Digital media and social networks

Social media as a concept and some traditional media concepts may need some revamping. Yesterday we read this post by Judy Shapiro: “Why I have begun to hate the term Social Media“, which is the perfect start for something we had started writing a couple of days ago, following another post we read about the fact that  footballer Lionel Messi started a Facebook page and seven hours later  he had 7 million ‘likes’.

“So while not every business will even dream of having the same social media success as Messi, there’s a useful tip here – find the key influencers in your sector and make sure they let their network know about you.” The Wall, Social, marketing, media blogged.

Yes and no.  If you look at communication interventions and media options from a 21st Century media and networks perspective, it might be difficult to find “key” global influencers inherent to a specific sector or business perspective.   When the internet became a new communication and exchange space, information became granular and multimedia content that was stored and disseminated by means of diskettes, CDs and the like started moving to the cloud. It happened with business information management as well as with the consumption of entertainment by way of music, images, movies and  TV Shows. A lot of this is now circulating, shared and re-mixed online by young people specially but also by business and journalists, and it’s starting to expand via middle aged internet literate people increasingly.

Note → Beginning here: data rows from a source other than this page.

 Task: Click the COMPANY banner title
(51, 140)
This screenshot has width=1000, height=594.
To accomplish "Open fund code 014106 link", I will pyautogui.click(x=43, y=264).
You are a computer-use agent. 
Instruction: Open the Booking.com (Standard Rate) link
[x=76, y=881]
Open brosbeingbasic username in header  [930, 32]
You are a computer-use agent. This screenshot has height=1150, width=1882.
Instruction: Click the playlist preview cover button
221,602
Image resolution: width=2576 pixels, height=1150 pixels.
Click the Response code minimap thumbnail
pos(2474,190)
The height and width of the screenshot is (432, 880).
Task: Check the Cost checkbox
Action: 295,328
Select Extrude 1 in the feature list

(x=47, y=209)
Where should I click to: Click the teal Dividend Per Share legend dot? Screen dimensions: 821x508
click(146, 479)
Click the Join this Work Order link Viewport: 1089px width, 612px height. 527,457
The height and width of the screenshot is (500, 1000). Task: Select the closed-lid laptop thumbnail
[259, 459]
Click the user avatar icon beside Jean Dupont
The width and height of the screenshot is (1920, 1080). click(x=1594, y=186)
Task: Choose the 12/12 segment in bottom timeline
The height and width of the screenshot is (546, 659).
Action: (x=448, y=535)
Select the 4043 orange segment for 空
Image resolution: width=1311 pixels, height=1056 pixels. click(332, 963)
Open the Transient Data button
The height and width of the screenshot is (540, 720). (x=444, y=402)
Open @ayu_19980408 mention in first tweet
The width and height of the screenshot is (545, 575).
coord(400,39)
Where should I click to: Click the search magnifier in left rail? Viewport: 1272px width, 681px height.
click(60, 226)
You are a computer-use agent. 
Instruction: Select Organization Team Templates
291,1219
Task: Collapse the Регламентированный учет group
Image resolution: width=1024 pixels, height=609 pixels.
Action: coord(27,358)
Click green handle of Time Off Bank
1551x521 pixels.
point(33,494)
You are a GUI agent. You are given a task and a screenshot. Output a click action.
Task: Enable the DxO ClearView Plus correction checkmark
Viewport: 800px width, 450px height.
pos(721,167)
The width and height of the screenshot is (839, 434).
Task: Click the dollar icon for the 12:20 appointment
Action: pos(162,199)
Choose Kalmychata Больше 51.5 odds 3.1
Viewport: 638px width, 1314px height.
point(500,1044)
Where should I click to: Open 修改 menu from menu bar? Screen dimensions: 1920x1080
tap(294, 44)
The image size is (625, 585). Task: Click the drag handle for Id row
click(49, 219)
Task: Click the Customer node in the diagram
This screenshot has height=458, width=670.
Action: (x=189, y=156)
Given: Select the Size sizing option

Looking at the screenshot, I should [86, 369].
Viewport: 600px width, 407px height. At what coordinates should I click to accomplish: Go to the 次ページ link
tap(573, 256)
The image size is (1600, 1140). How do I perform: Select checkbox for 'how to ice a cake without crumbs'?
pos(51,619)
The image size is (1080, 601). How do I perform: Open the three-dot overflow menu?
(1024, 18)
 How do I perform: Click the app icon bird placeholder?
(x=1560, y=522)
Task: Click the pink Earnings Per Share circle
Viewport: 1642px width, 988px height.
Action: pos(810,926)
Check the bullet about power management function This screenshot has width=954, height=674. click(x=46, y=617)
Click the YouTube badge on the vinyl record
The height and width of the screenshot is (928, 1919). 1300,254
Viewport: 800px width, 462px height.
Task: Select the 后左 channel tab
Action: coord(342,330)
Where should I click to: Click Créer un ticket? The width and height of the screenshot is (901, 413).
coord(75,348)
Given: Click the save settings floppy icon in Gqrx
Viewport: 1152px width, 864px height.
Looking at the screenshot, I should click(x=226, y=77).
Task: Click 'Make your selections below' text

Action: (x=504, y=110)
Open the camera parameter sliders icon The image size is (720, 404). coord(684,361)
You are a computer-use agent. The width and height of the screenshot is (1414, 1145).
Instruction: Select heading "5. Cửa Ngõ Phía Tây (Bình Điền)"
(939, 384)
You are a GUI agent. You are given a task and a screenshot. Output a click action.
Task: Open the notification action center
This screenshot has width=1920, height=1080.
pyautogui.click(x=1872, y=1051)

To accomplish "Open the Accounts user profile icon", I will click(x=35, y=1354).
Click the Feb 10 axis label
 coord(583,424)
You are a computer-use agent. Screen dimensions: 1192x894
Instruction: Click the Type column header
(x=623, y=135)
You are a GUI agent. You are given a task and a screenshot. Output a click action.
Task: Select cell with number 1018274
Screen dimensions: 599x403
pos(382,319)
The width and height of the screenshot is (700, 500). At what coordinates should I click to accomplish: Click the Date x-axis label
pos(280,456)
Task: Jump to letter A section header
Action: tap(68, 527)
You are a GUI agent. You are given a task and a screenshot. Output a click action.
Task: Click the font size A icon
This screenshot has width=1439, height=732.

Consider Vimeo and YouTube for video clips, numberless blogs and social platforms like MySpace and Facebook, and then Twitter to name a few.  These and other platforms are where the rules of interaction,  reproduction and dissemination are not the same as those that guided the traditional advertising agents and marketing gurus up to recent times.  Today the concept of digital media has become a social means of interaction and “we the media” means ecologies, which are conformed following tribes and networks of shared interests, with a diverse scope of degrees of engagement. In these new asynchronous  and real time  ever changing environments, the former turf of traditional media has also started to intertwine.  On April 9th  we heard on TV news (TPA) that the father of a Spanish journalist that was held captive in the Middle East, learned via a Facebook friend who is also a journalist, that his son had been released.  Who produces what and who consumes what, when and where, responds more to the influences of diverse networks of followers and more personalized routines of attention and significance.

Global advertising companies used to competing  for global accounts,  and putting together budgets and ideas to create memorable prize winning ads, will probably continue to do so.  But the behavior of their audience will have changed, just like screens moved from cinemas to homes, and like different forms of content moved to the cloud and recently to downloadable Apps.  Business models have changed -or should be changing aswell- while screens have continued to replicate and become mobile, indoors and outdoors,  where formal signage also became digital.  The “internet literate” behave with a higher degree of autonomy, they create, share, produce and consume at the same time.   Speakers and teachers, politicians and advertisers who are still following the old broadcasting model of one-to-many may soon find, that they are preaching to an audience that might not be following a word they say.